──────── Textauszug

Um Italien zu entlasten, will Martin Schulz ankommende Flüchtlinge auf andere EU-Staaten verteilen. Dass das nicht funktioniert, zeigt sich seit 2015.

Bitte, bitte gebt mir eure Stimmen: SPD-Kanzlerkandidat Martin Schulz Foto: dpa

D ie Strategie des Martin Schulz ist unverkennbar: Während sich Angela Merkel dem Wahlkampf verweigert, gibt er den Macher. Während sie verwaltet, schmiedet er Aktionspläne. Während sie ihren Wanderurlaub in Südtirol plant, bereitet er seine Reise nach Rom vor.

Als selbsternannte Urlaubsvertretung der Kanzlerin will er diese Woche Ministerpräsident Paolo Gentiloni treffen. Vorab setzt er das italienische Flüchtlingsproblem in Berlin auf die Wahlkampf-Agenda – wogegen nichts einzuwenden wäre, hätte der SPD-Kandidat denn auch eine Lösung im Angebot.

────────────────
──────── Aufgelistete Einträge

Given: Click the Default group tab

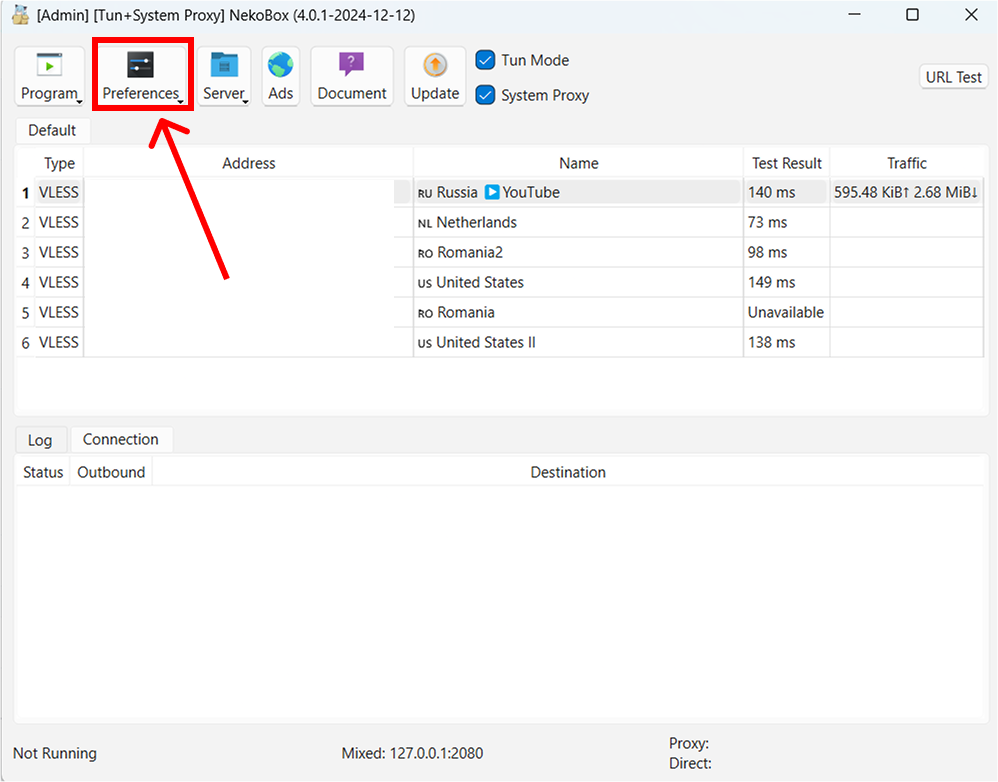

────────────────
──────── Aufgelistete Einträge

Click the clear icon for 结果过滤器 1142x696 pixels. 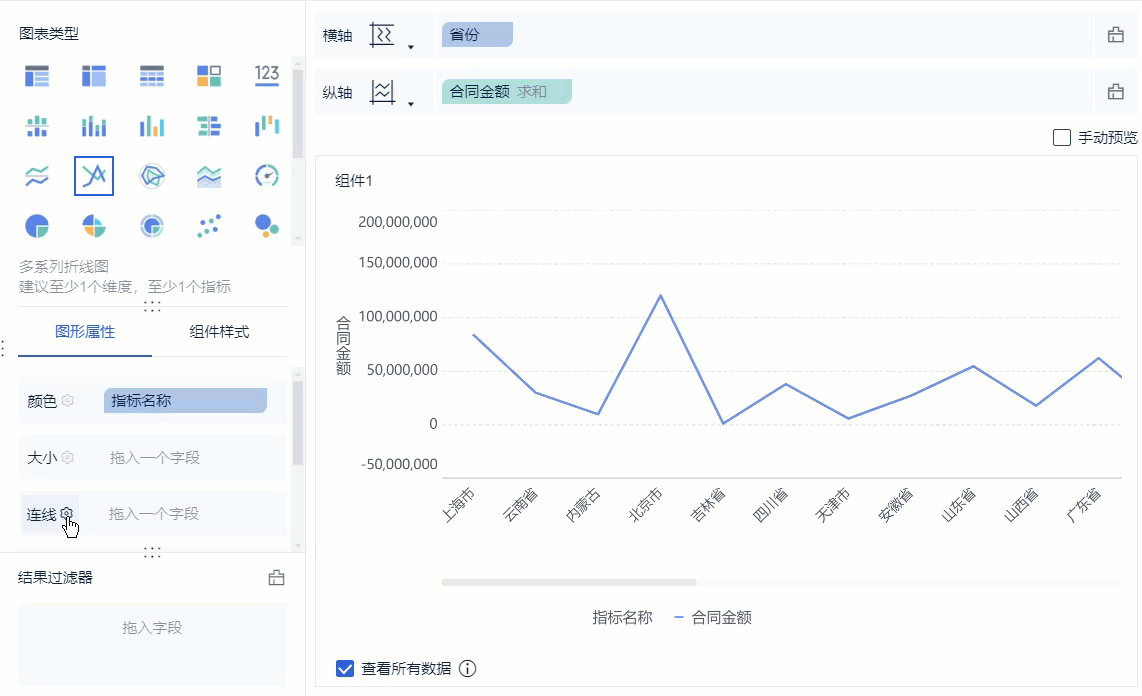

────────────────

### [Zu bearbeiten]
1) Wen will Martin Schulz laut dem Textauszug über seinen Wahlkampf diese Woche treffen?
2) Knüpfe bitte an den Textauszug über Martin Schulz an und schreibe ihn nach seinem letzten Satz weiter.
Die Einträge spielen hierfür keine Rolle.

### [Antworten der Reihe]
1) Ministerpräsident Paolo Gentiloni.

2)
Um Italien zu entlasten, setzt er weiter darauf, ankommende Flüchtlinge auf andere EU-Staaten zu verteilen. Dieses Prinzip ist nicht neu. Im Form des Relocation-Plans der EU ist es auf dem Papier schon seit 2015 in Kraft. Die Umsetzung lief allerdings erst schleppend an und nahm dann keine Fahrt auf – allein schon, weil viele Mitgliedsländer zur tatsächlichen Aufnahme dann doch nicht bereit sind.

Um dieses (bekannte) Problem zu lösen, schlägt Schulz nun einen Anreiz vor: Geld für jeden Flüchtling, den ein Land freiwillig aus Italien aufnimmt. Auch dieser Vorschlag ist nicht ganz neu, unter anderem tauchte er im Frühjahr in einem Papier der maltesischen Regierung auf. Auf EU-Ebene umgesetzt wurde er bislang aber nicht. Der Geldanreiz wirkt für die Regierungen weniger stark als der Anreiz, die nächste Wahl zu gewinnen.

Das weiß Schulz nur zu gut: Deutschland will er von seinem neuen Umverteilungsprogramm natürlich ausschließen. Aus Sicht des Wahlkämpfers mag das Sinn ergeben. Wie will der SPD-Kandidat aber auch nur ein Mitgliedsland von seiner Idee überzeugen, wenn er nicht mal selbst mit gutem Beispiel vorangeht?

Mit so wenig Fingerspitzengefühl, so wenig Verständnis für die Befindlichkeiten der Partner, ist schon Merkel auf europäischer Ebene gescheitert. Schulz sollte aus ihren Fehlern lernen – selbst wenn es für den SPD-Kandidaten nur bei einer Urlaubsvertretung bleibt.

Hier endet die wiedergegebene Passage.